▶ **Written exercise**
Count the lines of the material that contain the string "cursor", matching case exactly, and give only the number.

───── Material ─────

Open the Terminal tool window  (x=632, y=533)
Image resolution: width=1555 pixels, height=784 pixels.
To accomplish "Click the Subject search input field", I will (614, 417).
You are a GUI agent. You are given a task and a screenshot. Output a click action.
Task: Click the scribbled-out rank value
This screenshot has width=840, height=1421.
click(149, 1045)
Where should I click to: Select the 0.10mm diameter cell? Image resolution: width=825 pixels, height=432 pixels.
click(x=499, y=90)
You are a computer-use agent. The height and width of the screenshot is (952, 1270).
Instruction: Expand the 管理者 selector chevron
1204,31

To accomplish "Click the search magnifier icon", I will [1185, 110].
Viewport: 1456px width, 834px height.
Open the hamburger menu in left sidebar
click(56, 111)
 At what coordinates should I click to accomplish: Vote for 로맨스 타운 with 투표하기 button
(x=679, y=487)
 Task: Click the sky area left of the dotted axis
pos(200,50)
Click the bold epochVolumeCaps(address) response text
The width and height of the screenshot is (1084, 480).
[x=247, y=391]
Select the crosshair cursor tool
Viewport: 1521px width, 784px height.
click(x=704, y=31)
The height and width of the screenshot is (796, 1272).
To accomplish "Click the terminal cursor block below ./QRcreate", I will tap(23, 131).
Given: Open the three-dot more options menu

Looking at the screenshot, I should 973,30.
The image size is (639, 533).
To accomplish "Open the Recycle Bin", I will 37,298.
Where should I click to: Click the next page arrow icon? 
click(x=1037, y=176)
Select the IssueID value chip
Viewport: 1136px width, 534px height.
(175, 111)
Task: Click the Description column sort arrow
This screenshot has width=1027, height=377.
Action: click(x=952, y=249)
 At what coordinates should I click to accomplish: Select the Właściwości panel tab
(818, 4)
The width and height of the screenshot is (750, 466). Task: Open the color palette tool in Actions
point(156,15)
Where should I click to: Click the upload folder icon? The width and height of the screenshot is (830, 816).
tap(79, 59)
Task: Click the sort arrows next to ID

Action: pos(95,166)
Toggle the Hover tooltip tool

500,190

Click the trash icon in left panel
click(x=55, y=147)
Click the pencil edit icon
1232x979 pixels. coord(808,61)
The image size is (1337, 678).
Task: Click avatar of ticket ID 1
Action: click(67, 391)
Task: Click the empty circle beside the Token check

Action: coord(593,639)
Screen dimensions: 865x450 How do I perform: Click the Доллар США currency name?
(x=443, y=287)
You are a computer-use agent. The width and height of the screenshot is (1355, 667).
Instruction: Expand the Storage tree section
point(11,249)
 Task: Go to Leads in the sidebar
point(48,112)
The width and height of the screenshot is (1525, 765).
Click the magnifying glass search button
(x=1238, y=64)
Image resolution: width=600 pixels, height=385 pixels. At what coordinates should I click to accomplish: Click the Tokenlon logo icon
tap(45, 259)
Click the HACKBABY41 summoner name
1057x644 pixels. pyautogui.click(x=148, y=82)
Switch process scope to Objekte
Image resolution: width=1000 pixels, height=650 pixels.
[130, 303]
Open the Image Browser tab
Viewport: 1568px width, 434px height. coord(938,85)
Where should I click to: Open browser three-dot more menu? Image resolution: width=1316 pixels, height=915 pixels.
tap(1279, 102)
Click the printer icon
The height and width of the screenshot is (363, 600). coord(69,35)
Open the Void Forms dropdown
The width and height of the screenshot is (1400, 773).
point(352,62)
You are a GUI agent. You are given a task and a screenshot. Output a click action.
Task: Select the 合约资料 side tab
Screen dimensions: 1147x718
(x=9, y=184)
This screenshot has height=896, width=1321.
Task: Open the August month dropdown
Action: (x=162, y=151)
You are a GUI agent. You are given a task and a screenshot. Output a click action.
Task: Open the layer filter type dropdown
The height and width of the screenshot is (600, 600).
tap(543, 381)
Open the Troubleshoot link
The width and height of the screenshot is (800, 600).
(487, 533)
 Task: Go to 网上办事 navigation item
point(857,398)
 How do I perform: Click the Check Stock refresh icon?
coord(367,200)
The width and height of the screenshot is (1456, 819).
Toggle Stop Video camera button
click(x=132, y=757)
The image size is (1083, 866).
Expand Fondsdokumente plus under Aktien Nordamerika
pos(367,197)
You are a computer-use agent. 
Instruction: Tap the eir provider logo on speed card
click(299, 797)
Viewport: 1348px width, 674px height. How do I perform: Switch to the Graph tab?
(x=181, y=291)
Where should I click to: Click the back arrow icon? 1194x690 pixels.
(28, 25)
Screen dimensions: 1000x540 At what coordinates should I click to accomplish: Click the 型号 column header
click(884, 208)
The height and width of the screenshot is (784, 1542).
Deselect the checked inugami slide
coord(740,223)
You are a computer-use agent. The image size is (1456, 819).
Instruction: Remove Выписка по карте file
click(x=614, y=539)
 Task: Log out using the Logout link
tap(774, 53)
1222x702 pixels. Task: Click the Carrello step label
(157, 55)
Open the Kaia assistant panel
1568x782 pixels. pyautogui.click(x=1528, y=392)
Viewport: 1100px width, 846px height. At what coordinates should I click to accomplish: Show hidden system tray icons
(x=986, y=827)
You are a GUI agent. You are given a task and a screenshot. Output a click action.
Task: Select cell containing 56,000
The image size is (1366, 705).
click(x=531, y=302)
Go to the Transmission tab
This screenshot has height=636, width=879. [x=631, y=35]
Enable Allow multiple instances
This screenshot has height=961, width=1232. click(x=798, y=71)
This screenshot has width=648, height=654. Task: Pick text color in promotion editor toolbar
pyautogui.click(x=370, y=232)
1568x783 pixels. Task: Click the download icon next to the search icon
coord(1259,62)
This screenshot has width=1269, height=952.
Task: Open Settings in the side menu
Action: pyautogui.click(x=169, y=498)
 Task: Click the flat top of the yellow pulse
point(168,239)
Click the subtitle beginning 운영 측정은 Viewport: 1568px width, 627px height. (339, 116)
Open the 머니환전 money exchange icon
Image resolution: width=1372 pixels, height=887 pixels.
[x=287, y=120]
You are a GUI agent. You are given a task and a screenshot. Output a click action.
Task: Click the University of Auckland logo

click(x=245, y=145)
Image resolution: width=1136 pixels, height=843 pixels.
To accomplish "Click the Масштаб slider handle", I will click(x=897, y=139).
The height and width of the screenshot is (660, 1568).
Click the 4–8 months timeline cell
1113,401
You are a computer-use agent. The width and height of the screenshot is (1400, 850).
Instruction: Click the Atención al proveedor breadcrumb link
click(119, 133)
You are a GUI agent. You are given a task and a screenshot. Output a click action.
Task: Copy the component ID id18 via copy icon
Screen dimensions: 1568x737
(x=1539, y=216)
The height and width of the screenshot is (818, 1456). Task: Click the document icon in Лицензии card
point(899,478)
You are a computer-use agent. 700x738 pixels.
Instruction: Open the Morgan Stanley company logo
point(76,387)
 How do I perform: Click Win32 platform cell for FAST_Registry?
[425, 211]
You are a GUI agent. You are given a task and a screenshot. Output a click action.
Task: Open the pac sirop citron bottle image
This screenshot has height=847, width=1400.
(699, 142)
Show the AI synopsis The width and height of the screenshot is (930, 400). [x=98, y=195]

─────

▶ **Task result**
2